Today is 7/27/21 and I entered this trade on 7/23/21, which means 5 DIT.

The target profit, based on a 50% target, is $153 and the actual profit from closing this trade at the $0.82 closing price is $55.

P = $55

TP = $153

DIT = 5

DTE = 28

Ap Trigger = ($55 / $153) / (5 / 28) = 2.01

With an AP Trigger greater than 2, I would close this trade and pocket an accelerated profit.

This really isn’t something you can backtest, rather it’s more of a conceptual approach.

The fundamental concept is that if you make a substantial profit in a very short time then if you take the money and invest it in another opportunity that, hopefully is creating more accelerated profits.

That sounds good and all, making tons on profits every couple of days!

This approach produces some very nice returns, but as you may have surmised, it helps have a steady stream of profitable trades.

This approach relies heavily on sound account risk-management rules.
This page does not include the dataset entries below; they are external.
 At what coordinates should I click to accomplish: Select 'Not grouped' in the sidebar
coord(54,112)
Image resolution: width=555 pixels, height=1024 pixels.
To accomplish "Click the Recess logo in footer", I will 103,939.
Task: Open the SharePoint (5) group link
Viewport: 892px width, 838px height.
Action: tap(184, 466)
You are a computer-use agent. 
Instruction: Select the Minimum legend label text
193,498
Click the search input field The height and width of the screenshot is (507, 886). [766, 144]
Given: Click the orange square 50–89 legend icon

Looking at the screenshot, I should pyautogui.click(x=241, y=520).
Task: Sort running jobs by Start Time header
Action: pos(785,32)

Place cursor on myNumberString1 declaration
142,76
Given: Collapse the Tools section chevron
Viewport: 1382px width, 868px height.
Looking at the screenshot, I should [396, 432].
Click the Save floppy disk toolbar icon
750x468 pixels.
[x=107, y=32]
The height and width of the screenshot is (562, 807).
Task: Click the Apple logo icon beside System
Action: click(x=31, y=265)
I use this approach almost exclusively in my trading.

What kind of performance do I get using this approach, here’s a screenshot to help show the results?

The screenshot is from the trade history spreadsheet from a service I run, called Trading With Mike, that I started in March of this year where I allow folks to follow along in real-time with the trades I make.

It’s been running five months and has produced a 93.39% win rate with a profit of $3,972. Notice the average DIT?

I’m usually in a trade less than 10 days, swinging options!

When looking at the profit numbers, bear in mind that the results are reported as if the trade contained a single spread.